In AC, the only way around this would be using the lap progression (calculated from AI line), but ACTI doesn't save this, nor would it be easily converted to meters (it's a normalized value and you'd need the total length of the AI spline for it to be de-normalized). You could maybe try doing something with the world coordinates and math channels, but probably wouldn't be worth the effort.
 
Welcome to data logging. There isn't really a "fix" per se, you're plotting over either time or distance traveled on x axis in Motec by design (also make sure you have snap distance to lap disabled, it causes more problems than it fixes, in my experience). Same as how most lap data analysis softwares work. Common practice is to use something like damper travels to line the data up per corner before analyzing.

In AC, the only way around this would be using the lap progression (calculated from AI line), but ACTI doesn't save this, nor would it be easily converted to meters (it's a normalized value and you'd need the total length of the AI spline for it to be de-normalized). You could maybe try doing something with the world coordinates and math channels, but probably wouldn't be worth the effort.
I didn't see your response just now -- I must have missed the notification.

No known fix is what I expected. I know how to fix it, I just need to be able to read the ld file. Would you by chance know the ld file format? The calculation I need to do would be way too cumber some (probably impossible from what I have played with the math channels) to implement in Motec math channels.
 
Common practice is to use something like damper travels to line the data up per corner before analyzing.
That makes a lot of sense, as long as the bumps are similar enough if the laps don't have identical lines.
I guess for good drivers it works very well.
No known fix is what I expected. I know how to fix it
Cut your quote to re-frame it :p
There's a manual fix and I also know how to fix it:
You press "o" (offset) to enable the offset axis', which means having 3 distance-axis' now.
One is the "reference" and the other two are the two laps.
If you now drag the lowest axis to the left or right, you can sync both laps before each corner.
It's annoying since you have to do this manually for every corner, but it works very well and it's how I'm doing it.

Quite often you only have to do this for 1-3 corners, since the lines don't vary that much overall.

I'm doing it visually via the line-map! Just to be sure..
 
That makes a lot of sense, as long as the bumps are similar enough if the laps don't have identical lines.
I guess for good drivers it works very well.

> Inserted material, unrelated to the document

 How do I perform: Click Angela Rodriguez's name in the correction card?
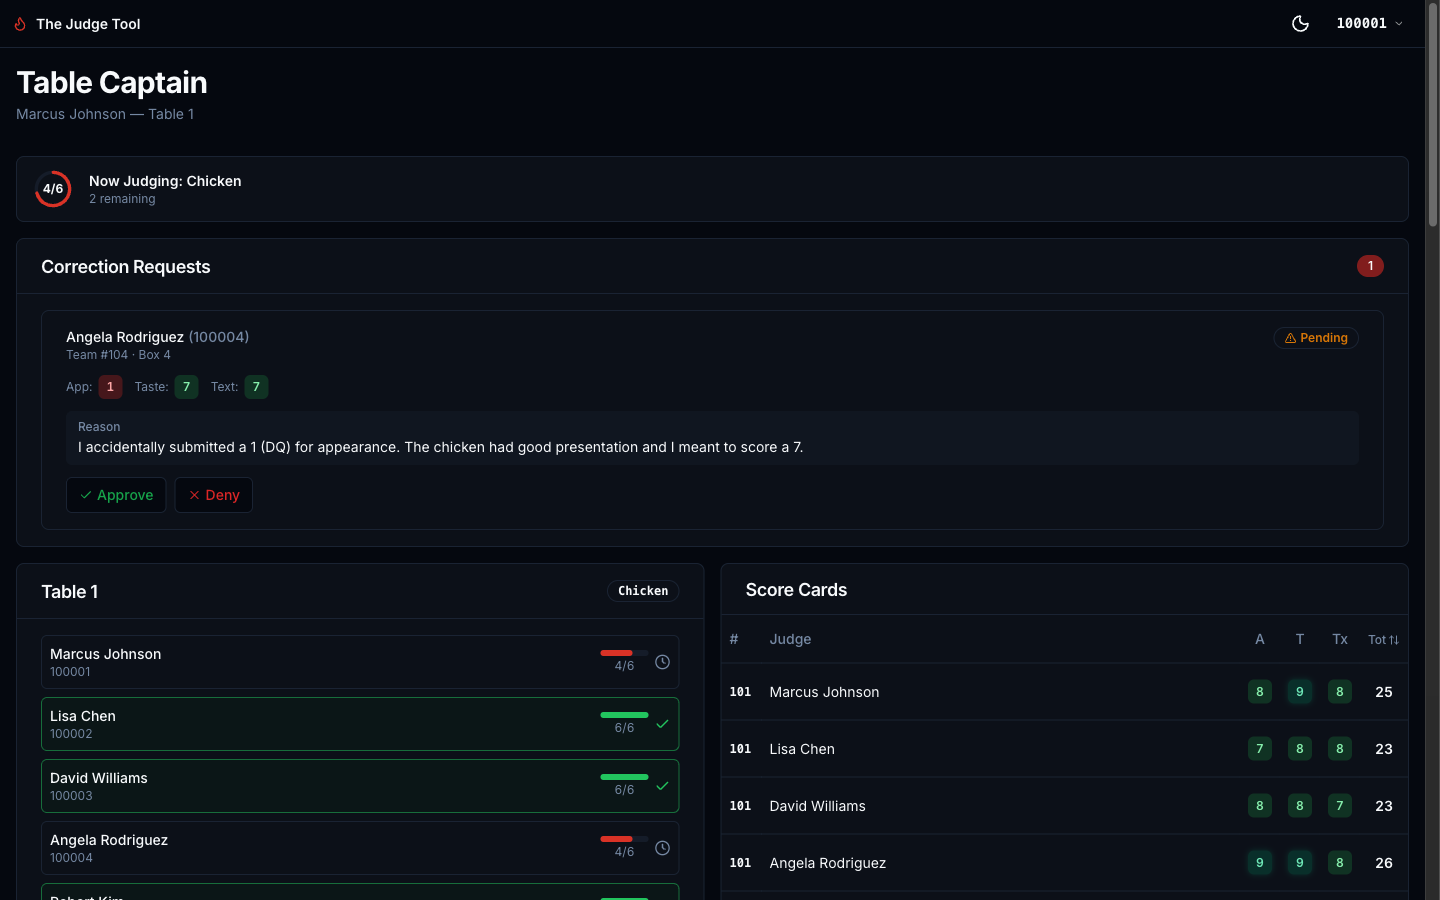pyautogui.click(x=124, y=337)
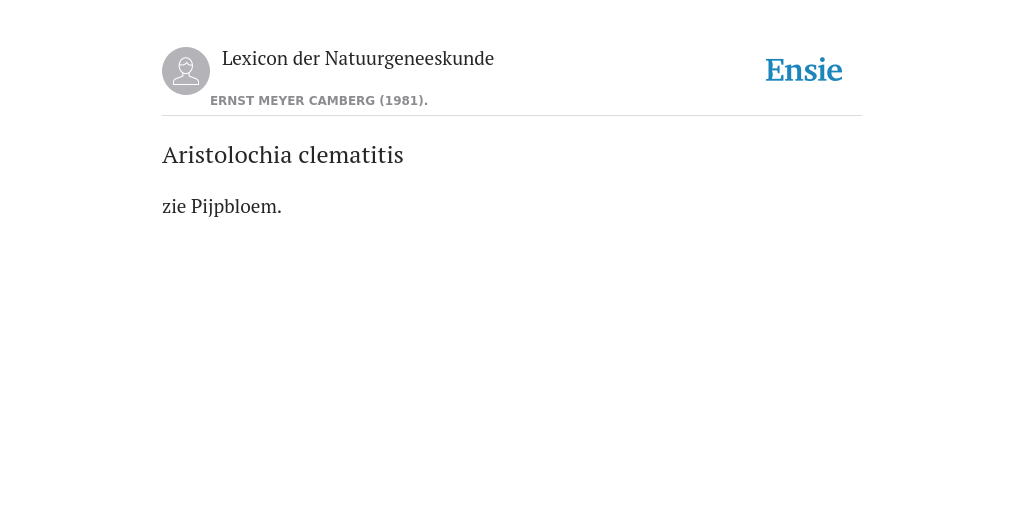
Task: Click the word Natuurgeneeskunde in the source title
Action: pos(409,58)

Cut your quote to re-frame it :p
There's a manual fix and I also know how to fix it:
You press "o" (offset) to enable the offset axis', which means having 3 distance-axis' now.
One is the "reference" and the other two are the two laps.
If you now drag the lowest axis to the left or right, you can sync both laps before each corner.
It's annoying since you have to do this manually for every corner, but it works very well and it's how I'm doing it.

Quite often you only have to do this for 1-3 corners, since the lines don't vary that much overall.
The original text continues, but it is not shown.